Wellington sonrió con alguna tristeza. Nada le gustaría más que seguir el consejo de Álava y perderse tres o cuatro días persiguiendo ciervos a lomos de Copenhagen, con sus excelentes perros y unos cuantos amigos no mucho peores, pero no podía ser. Especialmente, no aquel día.
—Hoy se nos casa Fouché. No puedo dejar de ir. La víctima es una tal Ernestine de Castellane. Tiene veintisiete años y quienes la conocen afirman que no podría estar más apetitosa, ni más en la ruina. Ya ve Su Excelencia, una boda por amor. El primer testigo es Su Majestad, aunque delegará en Talleyrand. Por lo demás, intuyo que será un acontecimiento social, pues si bien todos le damos por muerto lo cierto es que todavía no huele, y aún es peligroso.
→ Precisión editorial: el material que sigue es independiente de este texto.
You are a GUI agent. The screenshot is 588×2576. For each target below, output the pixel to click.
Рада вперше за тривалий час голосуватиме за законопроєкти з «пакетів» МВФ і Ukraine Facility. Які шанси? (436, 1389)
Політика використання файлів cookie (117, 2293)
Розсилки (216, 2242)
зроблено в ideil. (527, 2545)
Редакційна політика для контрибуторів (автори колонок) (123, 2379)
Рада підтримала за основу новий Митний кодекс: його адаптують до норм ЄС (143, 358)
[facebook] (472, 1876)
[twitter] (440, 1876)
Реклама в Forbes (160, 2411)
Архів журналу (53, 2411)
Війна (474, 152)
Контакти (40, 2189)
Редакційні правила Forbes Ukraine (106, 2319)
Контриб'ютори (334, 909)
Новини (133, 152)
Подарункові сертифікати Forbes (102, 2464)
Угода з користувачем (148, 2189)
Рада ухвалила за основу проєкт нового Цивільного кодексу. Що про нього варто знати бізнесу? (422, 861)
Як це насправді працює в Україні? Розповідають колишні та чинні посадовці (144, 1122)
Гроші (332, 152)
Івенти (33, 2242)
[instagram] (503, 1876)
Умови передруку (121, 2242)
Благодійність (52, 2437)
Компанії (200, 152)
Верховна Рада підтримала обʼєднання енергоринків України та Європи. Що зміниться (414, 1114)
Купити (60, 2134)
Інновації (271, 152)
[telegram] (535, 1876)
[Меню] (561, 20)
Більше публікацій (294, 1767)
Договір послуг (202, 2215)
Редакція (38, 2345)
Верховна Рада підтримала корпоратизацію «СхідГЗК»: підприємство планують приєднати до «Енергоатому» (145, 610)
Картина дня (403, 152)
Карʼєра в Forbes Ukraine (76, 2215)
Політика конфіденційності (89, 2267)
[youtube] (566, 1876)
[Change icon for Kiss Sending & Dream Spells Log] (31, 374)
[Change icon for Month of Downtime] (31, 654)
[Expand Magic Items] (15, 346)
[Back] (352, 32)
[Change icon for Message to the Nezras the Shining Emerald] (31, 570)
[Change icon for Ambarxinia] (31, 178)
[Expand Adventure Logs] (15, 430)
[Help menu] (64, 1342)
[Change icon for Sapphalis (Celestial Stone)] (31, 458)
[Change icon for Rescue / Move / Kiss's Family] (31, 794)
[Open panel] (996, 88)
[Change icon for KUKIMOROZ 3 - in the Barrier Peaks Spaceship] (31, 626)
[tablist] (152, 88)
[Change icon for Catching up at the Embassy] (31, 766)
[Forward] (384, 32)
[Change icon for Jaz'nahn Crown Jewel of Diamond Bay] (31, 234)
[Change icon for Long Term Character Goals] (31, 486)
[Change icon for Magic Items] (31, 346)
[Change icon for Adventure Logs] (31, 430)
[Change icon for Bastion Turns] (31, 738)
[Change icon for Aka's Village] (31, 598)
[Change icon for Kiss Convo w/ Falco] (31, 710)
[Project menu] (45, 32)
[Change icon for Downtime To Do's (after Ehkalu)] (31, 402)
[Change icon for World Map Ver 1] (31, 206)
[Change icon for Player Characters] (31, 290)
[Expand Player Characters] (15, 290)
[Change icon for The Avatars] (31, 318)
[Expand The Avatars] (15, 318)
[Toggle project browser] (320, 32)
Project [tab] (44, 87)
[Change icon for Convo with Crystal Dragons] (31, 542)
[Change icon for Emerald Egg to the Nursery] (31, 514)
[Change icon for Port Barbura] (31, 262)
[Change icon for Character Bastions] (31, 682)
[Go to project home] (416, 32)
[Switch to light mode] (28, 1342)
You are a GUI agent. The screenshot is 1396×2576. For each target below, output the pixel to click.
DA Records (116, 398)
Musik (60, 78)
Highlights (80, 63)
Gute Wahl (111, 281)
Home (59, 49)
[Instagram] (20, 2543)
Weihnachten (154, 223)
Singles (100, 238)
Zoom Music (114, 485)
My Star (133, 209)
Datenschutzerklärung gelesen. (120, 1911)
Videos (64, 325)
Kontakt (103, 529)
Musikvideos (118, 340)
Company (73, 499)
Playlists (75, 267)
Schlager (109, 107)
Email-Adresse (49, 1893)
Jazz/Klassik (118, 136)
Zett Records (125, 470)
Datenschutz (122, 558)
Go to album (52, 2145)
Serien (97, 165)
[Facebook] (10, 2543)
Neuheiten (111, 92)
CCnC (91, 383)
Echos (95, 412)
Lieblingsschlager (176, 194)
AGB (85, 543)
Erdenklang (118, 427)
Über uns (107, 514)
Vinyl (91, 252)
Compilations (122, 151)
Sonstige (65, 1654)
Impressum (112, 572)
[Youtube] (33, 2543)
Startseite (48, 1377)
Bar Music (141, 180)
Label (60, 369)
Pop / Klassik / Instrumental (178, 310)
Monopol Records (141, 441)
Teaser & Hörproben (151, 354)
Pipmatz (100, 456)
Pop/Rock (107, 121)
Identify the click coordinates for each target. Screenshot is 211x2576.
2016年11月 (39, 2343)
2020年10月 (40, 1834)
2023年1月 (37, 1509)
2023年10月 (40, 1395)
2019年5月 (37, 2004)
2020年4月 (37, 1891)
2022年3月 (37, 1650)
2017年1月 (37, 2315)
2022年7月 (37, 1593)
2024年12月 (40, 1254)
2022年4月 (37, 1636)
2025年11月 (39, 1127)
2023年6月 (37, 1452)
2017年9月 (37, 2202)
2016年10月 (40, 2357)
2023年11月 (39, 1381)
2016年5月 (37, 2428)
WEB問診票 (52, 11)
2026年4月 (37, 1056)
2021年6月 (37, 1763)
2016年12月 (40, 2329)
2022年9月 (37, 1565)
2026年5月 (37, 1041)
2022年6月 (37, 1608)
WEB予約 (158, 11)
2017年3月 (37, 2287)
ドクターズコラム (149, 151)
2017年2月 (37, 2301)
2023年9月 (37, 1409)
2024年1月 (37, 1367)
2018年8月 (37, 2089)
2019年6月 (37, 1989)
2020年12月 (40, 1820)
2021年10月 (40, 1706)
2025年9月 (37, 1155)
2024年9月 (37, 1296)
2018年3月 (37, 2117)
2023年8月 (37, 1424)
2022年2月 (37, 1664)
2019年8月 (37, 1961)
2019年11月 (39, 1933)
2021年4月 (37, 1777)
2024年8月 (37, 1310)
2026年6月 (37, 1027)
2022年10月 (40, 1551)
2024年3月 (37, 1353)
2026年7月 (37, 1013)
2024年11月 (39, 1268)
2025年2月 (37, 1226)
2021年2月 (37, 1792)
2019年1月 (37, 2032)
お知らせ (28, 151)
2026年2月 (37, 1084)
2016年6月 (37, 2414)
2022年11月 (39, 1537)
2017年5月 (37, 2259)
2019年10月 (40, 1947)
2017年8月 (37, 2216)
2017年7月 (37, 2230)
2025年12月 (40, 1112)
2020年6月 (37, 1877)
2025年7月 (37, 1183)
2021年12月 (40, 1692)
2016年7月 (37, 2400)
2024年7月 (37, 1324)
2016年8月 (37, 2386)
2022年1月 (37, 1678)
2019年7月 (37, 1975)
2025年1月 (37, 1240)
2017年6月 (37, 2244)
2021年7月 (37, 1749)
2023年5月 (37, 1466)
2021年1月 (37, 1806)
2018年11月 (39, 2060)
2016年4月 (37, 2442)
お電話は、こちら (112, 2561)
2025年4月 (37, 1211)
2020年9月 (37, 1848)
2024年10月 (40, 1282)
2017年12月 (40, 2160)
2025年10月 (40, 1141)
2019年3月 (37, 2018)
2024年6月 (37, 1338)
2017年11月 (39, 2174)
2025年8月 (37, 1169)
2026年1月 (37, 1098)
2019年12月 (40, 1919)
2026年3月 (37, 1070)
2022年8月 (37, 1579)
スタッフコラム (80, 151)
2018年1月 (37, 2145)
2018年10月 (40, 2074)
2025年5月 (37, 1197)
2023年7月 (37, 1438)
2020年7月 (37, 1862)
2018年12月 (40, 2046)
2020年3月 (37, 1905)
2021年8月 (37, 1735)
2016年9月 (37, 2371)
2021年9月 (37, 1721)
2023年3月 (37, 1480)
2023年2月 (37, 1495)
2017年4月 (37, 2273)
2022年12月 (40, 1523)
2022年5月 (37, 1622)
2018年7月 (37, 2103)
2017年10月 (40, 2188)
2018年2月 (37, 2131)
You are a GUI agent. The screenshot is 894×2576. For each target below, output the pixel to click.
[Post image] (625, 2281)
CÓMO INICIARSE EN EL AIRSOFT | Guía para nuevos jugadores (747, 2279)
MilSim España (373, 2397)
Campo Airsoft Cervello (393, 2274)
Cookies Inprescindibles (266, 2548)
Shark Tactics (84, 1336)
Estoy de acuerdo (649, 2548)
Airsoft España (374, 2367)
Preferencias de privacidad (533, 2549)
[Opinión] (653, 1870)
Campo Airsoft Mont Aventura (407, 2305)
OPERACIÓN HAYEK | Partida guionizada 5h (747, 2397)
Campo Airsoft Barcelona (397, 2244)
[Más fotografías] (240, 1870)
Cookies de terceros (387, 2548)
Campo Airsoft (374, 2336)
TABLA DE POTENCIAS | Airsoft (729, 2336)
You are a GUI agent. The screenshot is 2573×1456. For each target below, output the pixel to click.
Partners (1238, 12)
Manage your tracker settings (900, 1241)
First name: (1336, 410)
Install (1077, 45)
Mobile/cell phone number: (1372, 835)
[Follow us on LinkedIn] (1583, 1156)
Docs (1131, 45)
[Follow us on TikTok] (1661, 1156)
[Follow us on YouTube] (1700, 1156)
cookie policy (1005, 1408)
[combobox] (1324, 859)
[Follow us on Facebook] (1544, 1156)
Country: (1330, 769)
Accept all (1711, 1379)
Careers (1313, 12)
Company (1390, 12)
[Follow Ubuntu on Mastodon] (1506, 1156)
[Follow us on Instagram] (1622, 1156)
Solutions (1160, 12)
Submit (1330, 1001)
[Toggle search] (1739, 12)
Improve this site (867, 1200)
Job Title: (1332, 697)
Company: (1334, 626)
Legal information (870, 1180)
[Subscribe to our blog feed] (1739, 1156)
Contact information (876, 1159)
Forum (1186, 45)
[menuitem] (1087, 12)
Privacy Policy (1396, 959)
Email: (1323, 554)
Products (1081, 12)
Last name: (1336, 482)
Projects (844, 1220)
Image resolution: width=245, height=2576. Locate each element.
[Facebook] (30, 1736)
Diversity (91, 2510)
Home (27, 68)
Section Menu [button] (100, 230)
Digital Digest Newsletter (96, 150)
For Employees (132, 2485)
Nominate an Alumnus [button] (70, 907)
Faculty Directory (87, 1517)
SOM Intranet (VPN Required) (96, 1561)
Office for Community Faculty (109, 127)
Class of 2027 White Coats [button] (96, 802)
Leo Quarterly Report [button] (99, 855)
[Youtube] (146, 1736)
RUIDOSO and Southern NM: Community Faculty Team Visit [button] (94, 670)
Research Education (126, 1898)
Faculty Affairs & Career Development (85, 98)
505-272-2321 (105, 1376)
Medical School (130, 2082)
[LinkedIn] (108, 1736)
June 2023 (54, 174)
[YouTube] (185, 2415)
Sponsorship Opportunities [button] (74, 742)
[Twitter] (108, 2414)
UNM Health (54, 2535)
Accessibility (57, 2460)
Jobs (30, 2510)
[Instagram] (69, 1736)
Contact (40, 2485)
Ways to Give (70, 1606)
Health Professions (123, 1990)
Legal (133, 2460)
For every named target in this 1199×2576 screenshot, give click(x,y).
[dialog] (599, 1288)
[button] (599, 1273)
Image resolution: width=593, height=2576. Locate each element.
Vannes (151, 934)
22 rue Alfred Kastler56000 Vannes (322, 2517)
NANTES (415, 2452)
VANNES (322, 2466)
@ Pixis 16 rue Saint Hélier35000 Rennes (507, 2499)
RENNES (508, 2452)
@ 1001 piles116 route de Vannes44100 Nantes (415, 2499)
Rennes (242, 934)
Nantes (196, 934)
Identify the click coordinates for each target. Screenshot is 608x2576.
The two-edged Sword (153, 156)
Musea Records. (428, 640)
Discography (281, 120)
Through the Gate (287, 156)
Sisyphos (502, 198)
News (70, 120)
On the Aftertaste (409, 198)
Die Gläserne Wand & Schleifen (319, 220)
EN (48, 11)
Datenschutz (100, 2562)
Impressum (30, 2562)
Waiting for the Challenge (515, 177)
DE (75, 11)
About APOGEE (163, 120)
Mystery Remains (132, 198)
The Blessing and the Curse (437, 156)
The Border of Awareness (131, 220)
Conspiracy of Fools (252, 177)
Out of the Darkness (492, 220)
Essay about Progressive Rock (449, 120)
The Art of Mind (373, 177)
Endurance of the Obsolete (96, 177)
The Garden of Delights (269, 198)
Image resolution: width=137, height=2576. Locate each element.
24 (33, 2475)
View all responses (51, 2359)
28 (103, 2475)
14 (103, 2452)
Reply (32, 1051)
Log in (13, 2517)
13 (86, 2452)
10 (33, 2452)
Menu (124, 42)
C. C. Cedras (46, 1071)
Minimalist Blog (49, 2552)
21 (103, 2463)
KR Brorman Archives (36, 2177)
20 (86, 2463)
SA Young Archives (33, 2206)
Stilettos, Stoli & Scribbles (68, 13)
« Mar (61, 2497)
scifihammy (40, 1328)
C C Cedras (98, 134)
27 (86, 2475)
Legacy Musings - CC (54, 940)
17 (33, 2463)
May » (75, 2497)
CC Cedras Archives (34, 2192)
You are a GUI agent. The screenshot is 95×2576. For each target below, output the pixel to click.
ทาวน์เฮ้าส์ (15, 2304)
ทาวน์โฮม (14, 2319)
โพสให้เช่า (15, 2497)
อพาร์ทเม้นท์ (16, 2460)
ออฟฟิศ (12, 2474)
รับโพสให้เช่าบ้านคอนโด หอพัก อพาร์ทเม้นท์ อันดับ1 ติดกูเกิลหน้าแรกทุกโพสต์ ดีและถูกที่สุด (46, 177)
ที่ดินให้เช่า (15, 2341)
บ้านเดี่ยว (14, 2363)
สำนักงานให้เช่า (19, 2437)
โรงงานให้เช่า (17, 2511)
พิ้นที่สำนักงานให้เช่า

Bien que me gustaría ir a Cambrai, dice usted bien, pero no puede ser. Además —componía su mejor gesto de recordar súbitamente—, tenemos teatro; el Français, por más señas. Cuento con su presencia, por cierto. Se representa Les Ménechmes, de un tal Jean-François Regnard. No es que me apetezca presenciar esa basura, pero Germaine de Staël y algunas otras brujas se han invitado a mi palco, ellas solas. Tal y como están las cosas, si hay una mujer con la que no convenga llevarse mal es ella, de modo que ya lo ve: nada que hacer.